**To be done**
Return the lines of the data from the line containing "You are a computer-use agent. Viewport: 471px" through the end of the data, reproduced verbatim with both ends included.
::::
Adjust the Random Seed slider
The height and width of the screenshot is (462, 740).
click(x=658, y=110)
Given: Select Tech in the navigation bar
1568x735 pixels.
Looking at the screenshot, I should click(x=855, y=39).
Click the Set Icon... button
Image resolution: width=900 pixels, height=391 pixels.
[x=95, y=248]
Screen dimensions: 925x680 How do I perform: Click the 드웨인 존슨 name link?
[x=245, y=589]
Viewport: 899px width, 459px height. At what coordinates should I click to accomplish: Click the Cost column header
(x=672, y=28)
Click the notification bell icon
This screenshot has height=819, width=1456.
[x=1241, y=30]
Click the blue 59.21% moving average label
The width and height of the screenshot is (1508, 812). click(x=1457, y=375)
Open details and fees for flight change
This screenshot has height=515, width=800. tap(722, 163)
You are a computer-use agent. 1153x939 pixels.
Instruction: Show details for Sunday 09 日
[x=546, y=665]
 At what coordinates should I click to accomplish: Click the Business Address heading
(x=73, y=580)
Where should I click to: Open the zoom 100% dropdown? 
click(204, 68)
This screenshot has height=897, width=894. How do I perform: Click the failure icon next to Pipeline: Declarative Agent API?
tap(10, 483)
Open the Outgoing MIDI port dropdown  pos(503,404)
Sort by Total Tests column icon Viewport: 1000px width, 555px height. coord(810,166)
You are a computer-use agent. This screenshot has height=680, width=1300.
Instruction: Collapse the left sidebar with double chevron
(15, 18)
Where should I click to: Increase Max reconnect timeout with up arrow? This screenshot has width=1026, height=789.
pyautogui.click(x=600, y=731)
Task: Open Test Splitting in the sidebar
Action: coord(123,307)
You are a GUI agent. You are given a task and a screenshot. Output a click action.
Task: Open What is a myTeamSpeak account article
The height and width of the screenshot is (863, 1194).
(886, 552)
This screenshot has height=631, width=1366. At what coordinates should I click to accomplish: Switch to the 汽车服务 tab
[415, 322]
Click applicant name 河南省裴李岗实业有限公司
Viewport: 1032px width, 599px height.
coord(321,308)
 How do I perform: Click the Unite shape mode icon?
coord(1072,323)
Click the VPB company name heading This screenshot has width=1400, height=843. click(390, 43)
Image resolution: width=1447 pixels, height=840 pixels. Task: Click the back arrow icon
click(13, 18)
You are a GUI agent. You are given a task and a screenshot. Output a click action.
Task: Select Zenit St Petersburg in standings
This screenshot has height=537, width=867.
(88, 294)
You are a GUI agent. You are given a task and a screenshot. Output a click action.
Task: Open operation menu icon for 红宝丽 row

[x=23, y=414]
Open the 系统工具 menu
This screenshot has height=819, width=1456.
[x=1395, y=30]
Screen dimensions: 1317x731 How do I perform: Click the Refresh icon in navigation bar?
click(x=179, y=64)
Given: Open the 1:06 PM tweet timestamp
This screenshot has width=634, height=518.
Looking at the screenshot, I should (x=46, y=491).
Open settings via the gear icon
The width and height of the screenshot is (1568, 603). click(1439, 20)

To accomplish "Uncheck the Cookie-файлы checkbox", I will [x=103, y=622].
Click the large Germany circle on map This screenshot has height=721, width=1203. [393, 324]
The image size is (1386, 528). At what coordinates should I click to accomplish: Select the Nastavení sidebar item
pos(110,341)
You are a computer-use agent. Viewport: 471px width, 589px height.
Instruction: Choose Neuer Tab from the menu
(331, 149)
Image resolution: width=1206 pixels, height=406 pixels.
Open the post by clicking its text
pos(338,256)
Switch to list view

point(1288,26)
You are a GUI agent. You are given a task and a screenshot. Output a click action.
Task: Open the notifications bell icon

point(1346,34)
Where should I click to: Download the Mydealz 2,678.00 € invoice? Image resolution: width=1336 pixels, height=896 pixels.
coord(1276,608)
::::
**The completed task**
You are a computer-use agent. Viewport: 471px width, 589px height.
Instruction: Choose Neuer Tab from the menu
(331, 149)
Image resolution: width=1206 pixels, height=406 pixels.
Open the post by clicking its text
pos(338,256)
Switch to list view

point(1288,26)
You are a GUI agent. You are given a task and a screenshot. Output a click action.
Task: Open the notifications bell icon

point(1346,34)
Where should I click to: Download the Mydealz 2,678.00 € invoice? Image resolution: width=1336 pixels, height=896 pixels.
coord(1276,608)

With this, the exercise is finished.